The people of Judah were not walking in the light of the Lord. They were not living according to God’s revealed truth to them. In chapter 1, Isaiah says that they had turned their backs on the Lord. They offered sacrifices to him without faith in their hearts. They followed after the false, impotent gods of their neighbors. Their leaders were corrupt.
Then, in chapter 2, Isaiah foretells a time when “the nations” and “many peoples” will walk in the light of the Lord. Even Gentiles will “flow” to God’s holy mountain and worship the true God.
The prophet says that this will happen “in the latter days.” Many people assume that this means the time just before Jesus returns. But the term “the latter days” or “the last days” actually refers to the entire New Testament era … the time from the death, resurrection, and ascension of Jesus until now and up to the time when he returns. We know this because of passages, for example, like Hebrews 1:1-2, which says, “Long ago, at many times and in many ways, God spoke to our fathers by the prophets, but in these last days he has spoken to us by his Son.” (Heb. 1:1-2) Also, in 1 Peter 1:20, St. Peter tells us that Christ was “foreknown before the foundation of the world but was made manifest in the last times for the sake of you.” (1 Pet. 1:19-20)
Mt. Zion, the hill on which Jerusalem sits, will be the most important mountain. Although there are many higher mountains in Judea, yet Isaiah says that “it shall be established as the highest of the mountains, and shall be lifted up above the hills.” (Is. 2:2) Mt. Zion became the most important mountain when a cross was raised up on it, and when a Man was raised up on that cross and died for the sins of the world. That Man, whom you know was and is also True God, said, “as Moses lifted up the serpent in the wilderness, so must the Son of Man be lifted up, that whoever believes in him may have eternal life.” (John 3:14-15)
* * * * * * * * *
— DIRECTIVES —
- 1) Condense the paragraph beginning "The people of Judah were not walking" from the passage on Isaiah into a short bulleted list that keeps its main facts.
- 2) In the passage on Isaiah, what is the hill on which Jerusalem sits?
- 3) Write the next part of the passage on Isaiah, picking up right after its final sentence.

— DATA SEGMENT —
* * * * * * * * *
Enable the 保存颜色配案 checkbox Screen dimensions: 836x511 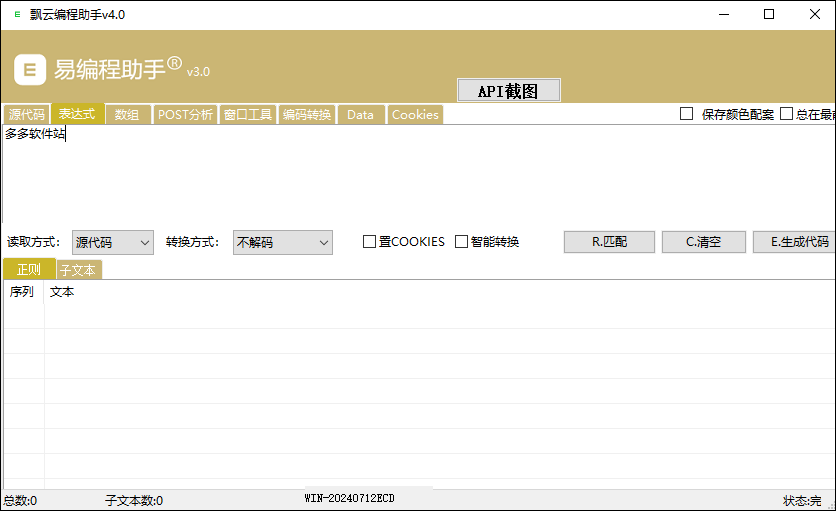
* * * * * * * * *
— ANSWERS —
- 1)
- The people of Judah were not walking in the light of the Lord or living by God's revealed truth.
- In chapter 1, Isaiah says they had turned their backs on the Lord.
- They offered him sacrifices without faith in their hearts.
- They followed the false, impotent gods of their neighbors.
- Their leaders were corrupt.

- 2) Mt. Zion.

- 3)
In the book of Acts and in the centuries to follow, Gentiles became believers in Christ and flocked to the Church, the new “Mt. Zion.” You see, just as Isaiah foretold, the message of the cross has gone forth from Zion, from Jerusalem, as he said, “The law will go out from Zion, the word of the LORD from Jerusalem.” The word “law” there in Hebrew is “Torah,” which does not only refer to God’s Law. It includes the idea of God’s gracious dealings with his people.
After the death and resurrection of Jesus, the Gospel message did go forth from Jerusalem. Right before Jesus ascended into heaven, Jesus told his disciples, “you will be my witnesses in Jerusalem and in all Judea and Samaria, and to the end of the earth.” (Acts 1:8) Today, the Church is the spiritual Mt. Zion, and the saving message of the Good News of Jesus goes forth from her. Here you are at “the ends of the earth” today, hearing that Jesus died and rose for your sins, taking that message with you and proclaiming it in the places where God has put you.
The message of the cross brings peace. That’s the picture Isaiah gives us. He describes a world where people will take their instruments of war and turn them into farm tools. Jesus’ death on the cross brought peace between God and man, because God himself paid the price for the sins that separates us from him. And the message of the cross also brings peace between man and man, as we forgive one another in the love of Christ and live at peace with one another.
If all this is the case … if God has promised such a wonderful thing … that Gentiles will come to faith in the true God … then Isaiah calls the people of Judah to repentance, saying, “O house of Jacob, come, let us walk in the light of the Lord.” (Is. 2:5) If Gentiles will be “flowing” to Mt. Zion, then the ones who first received God’s Word and promises – the people of Israel – certainly ought to walk in the light of the Lord.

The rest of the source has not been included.